BRUSSELS, Oct. 19 (UPI) -- The British government will allocate an additional $811 million for defense spending this year.
Finance Minister Alistair Darling, who replaced Gordon Brown after the latter became prime minister, announced the extra spending in his pre-budget report Oct. 9.
Austrian gunmaker Glock denied reports that an estimated 80,000 semiautomatic pistols, delivered to Iraqi police by American troops, have disappeared and are available on the Iraqi black market.
According to the Pentagon, the U.S. armed forces supplied the Iraqi police with some 125,000 Glock pistols between 2003 and 2006. In 2006 an investigation by a senior U.S. official showed that 13,000 of these pistols were missing.
In June a congressional body found 190,000 weapons supplied by the United States to be unaccounted for, 80,000 of which were Glock pistols.
Glock’s lawyers, Quendler, Klaus & Partner, told the Austrian Press Agency that the report was “incorrect.”

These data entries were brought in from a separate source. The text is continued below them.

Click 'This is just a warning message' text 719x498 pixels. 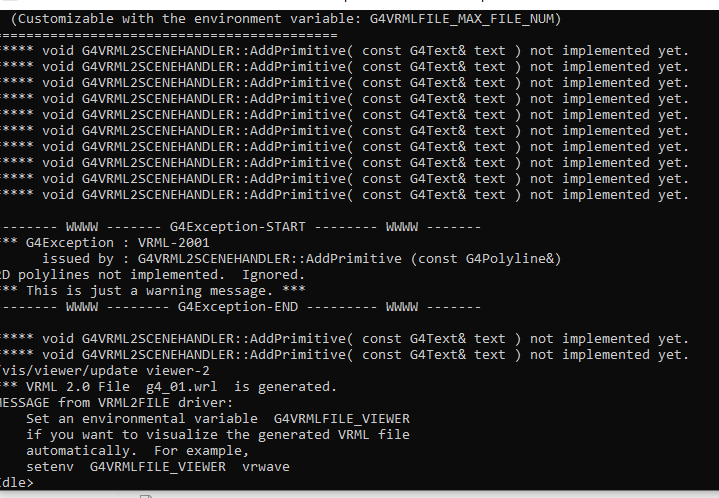(x=145, y=291)
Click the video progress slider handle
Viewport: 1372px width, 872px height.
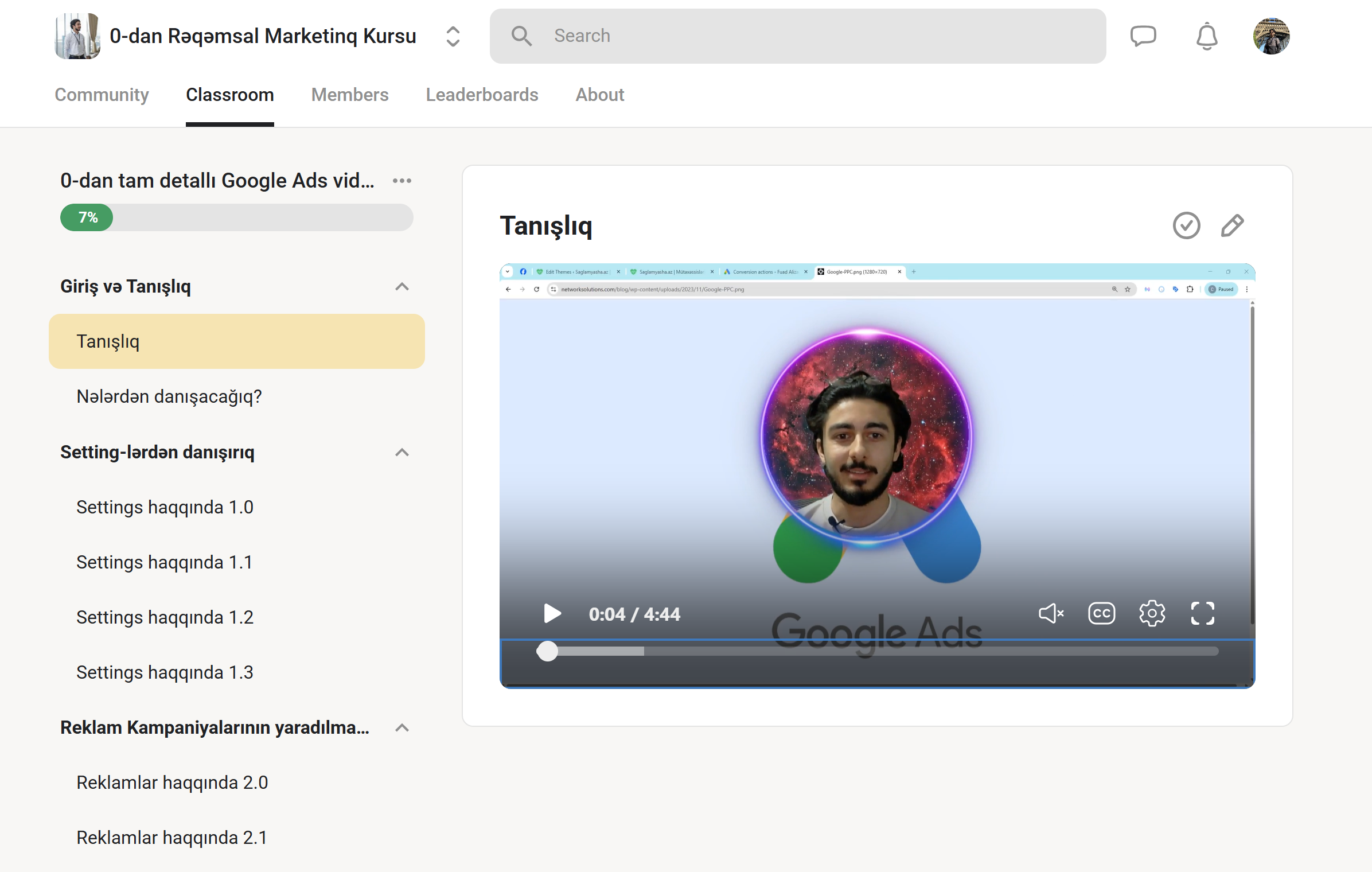click(x=547, y=651)
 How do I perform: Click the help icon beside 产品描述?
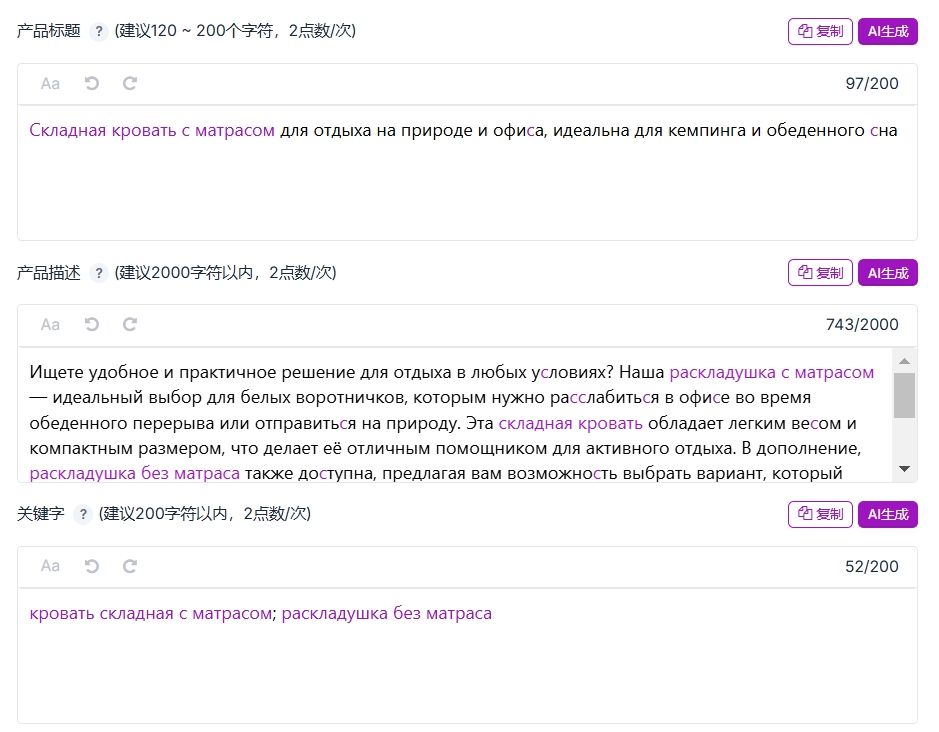click(99, 273)
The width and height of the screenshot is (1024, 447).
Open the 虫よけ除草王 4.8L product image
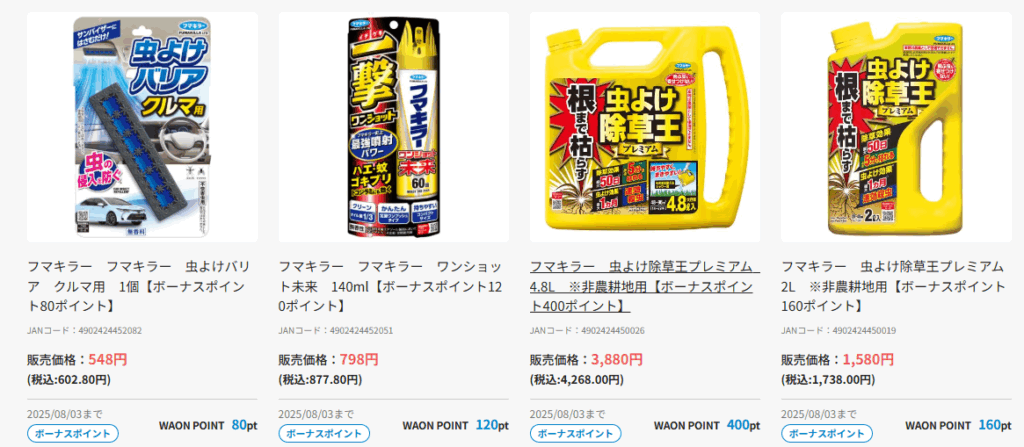(x=645, y=127)
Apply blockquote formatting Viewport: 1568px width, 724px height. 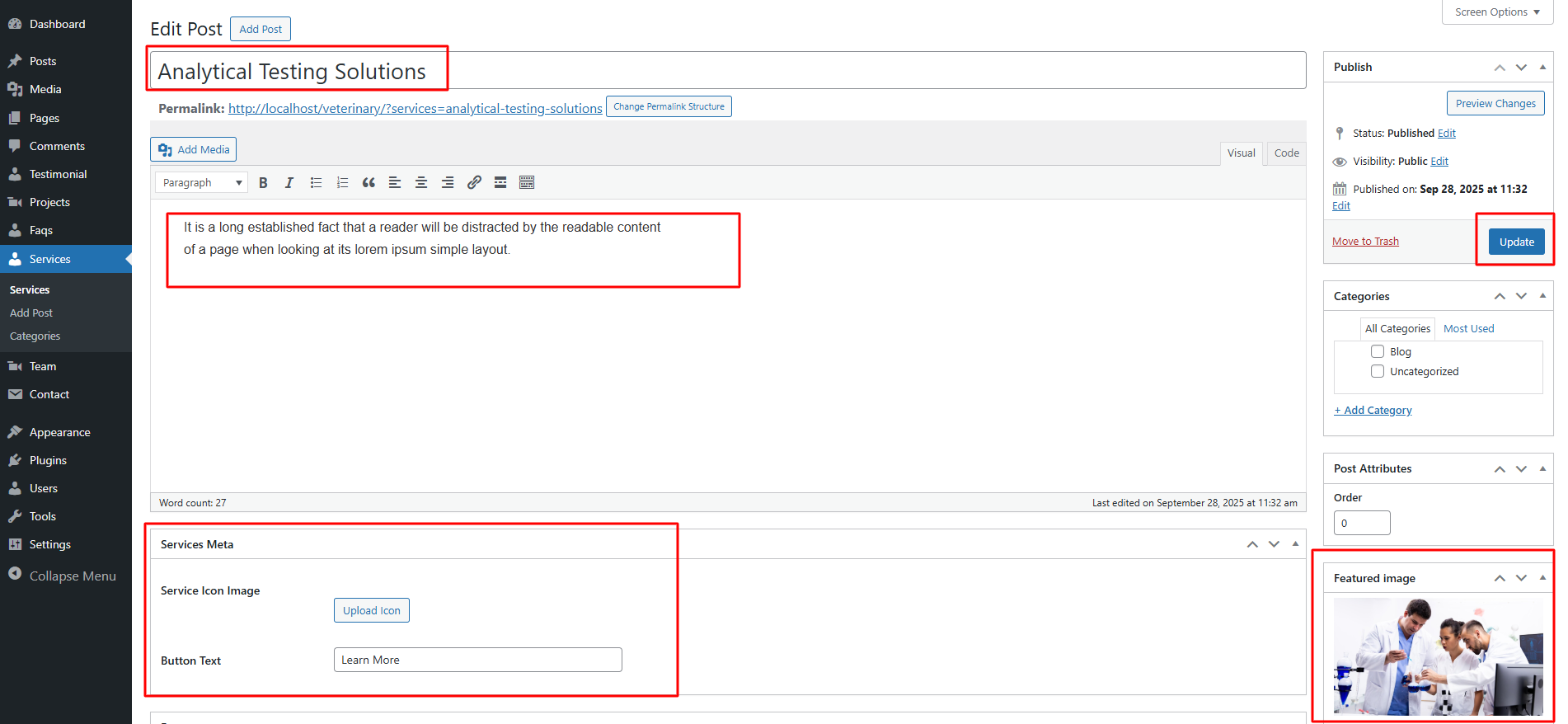(369, 183)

“As in every army and police unit around the world, a minimal number of weapons may have disappeared within the Iraqi defense forces, but that was a result of criminal acts such as theft or misappropriation,” Quendler, Klaus & Partner said. They added that the stolen guns “will not have any substantial effect on the security situation and will certainly not lead to a flooding of the local gun market.”
With Scandinavian governments planning to cut back defense budgets, plans for a centralized pan-Nordic army could gain traction.
Denmark, Finland, Norway and Sweden are all taking measures to curb their military spending and convert their armies into more mobile entities. These concentrated armies will be equipped primarily for international operations and will put less emphasis on territorial defense, according to Defensenews.com.
Norway and Sweden are already in talks about collaborating very closely militarily and are expected to involved Denmark and Finland soon. “We would not oppose enlarged talks with Finland or Denmark, but right now the focus is on achieving a cross-border agreement with Sweden,” Gen. Sverre Diesen, head of Norway’s defense forces, told Defensenews.com. “We believe that closer military collaboration will become more important in the future and will play a role in both lowering defense operating costs and helping the military to afford better equipment.”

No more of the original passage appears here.